• Exercise instructions
For the records below, print the lines from the line with "has width=1568, height=737." through the line with "Tap the £3.95" exactly as written; include both end lines and exclude the rest.

═══ Record set ═══

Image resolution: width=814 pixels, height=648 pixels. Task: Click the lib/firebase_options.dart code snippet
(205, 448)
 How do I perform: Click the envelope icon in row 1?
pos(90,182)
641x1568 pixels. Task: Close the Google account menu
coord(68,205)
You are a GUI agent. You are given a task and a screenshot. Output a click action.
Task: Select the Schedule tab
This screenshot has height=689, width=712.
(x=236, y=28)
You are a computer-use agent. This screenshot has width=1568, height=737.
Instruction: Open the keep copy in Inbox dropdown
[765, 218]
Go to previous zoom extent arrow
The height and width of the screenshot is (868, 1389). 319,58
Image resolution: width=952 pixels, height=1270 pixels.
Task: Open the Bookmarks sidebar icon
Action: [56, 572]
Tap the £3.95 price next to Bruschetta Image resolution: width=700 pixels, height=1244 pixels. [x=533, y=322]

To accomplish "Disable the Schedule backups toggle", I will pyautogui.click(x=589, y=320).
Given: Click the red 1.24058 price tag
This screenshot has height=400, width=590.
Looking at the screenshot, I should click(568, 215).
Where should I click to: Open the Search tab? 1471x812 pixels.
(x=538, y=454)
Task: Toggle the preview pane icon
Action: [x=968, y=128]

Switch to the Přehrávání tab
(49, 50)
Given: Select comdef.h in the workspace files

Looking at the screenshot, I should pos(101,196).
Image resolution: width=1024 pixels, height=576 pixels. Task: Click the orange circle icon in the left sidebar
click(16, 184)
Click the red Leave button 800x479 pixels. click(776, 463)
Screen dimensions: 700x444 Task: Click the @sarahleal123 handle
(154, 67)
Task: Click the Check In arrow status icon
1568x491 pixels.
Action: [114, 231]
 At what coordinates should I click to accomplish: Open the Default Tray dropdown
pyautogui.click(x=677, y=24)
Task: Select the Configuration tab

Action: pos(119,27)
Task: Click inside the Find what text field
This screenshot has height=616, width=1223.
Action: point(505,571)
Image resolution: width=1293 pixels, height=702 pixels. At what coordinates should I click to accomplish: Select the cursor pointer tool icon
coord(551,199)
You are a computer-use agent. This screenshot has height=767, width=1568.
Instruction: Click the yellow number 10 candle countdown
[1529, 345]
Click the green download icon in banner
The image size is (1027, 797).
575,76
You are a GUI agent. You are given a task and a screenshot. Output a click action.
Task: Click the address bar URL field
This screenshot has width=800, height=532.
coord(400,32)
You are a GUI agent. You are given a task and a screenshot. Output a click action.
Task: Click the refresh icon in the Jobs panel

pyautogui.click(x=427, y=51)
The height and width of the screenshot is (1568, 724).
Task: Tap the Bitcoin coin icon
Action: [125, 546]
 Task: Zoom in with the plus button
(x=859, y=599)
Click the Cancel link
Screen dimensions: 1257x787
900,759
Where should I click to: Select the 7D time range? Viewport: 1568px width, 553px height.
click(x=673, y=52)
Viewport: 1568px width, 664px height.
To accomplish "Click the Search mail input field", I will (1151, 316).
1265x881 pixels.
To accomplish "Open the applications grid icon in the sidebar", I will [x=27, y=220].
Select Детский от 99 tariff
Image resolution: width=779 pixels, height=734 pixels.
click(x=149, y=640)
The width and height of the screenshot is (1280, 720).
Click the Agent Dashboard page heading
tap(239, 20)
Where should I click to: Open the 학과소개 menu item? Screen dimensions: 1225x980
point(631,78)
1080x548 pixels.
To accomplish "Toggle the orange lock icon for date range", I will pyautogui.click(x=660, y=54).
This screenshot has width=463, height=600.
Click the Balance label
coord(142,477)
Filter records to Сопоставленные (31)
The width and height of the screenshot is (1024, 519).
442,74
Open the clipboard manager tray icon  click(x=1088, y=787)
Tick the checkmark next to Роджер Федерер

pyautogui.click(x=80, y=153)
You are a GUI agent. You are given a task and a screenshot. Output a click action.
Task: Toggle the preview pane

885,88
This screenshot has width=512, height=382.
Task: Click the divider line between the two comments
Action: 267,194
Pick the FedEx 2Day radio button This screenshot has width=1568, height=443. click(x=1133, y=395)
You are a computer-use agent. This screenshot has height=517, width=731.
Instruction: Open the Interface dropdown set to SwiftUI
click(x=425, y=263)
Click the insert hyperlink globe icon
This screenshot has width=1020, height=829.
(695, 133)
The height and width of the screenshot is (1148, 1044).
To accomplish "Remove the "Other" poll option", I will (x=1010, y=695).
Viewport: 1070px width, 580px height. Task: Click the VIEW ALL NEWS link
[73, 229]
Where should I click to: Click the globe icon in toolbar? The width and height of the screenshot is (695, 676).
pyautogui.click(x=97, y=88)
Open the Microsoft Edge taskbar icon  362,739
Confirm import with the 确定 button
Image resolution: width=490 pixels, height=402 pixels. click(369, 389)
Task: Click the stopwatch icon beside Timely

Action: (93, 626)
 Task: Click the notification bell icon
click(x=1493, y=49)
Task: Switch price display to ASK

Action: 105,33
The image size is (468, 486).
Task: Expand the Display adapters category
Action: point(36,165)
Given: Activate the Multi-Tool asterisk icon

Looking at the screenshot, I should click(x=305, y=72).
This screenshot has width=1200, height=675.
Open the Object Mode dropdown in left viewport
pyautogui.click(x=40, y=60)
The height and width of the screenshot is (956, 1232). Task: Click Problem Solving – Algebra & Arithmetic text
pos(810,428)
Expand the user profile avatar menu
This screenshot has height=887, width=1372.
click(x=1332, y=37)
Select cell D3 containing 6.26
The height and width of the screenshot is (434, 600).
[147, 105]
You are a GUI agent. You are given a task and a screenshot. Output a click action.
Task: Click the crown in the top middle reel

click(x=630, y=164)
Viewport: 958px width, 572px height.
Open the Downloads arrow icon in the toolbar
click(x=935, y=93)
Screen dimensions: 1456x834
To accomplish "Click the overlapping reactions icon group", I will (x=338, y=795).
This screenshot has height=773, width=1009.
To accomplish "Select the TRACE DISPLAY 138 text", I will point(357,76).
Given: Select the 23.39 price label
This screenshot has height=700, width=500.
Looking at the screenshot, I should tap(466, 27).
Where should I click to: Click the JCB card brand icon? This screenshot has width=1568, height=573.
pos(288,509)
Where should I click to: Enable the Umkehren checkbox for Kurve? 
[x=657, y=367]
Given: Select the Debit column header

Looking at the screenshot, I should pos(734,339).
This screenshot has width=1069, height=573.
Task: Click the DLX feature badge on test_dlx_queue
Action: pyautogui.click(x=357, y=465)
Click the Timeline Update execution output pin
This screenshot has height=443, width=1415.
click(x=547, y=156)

═══

• Exercise result
You are a computer-use agent. This screenshot has width=1568, height=737.
Instruction: Open the keep copy in Inbox dropdown
[765, 218]
Go to previous zoom extent arrow
The height and width of the screenshot is (868, 1389). 319,58
Image resolution: width=952 pixels, height=1270 pixels.
Task: Open the Bookmarks sidebar icon
Action: [56, 572]
Tap the £3.95 price next to Bruschetta Image resolution: width=700 pixels, height=1244 pixels. [x=533, y=322]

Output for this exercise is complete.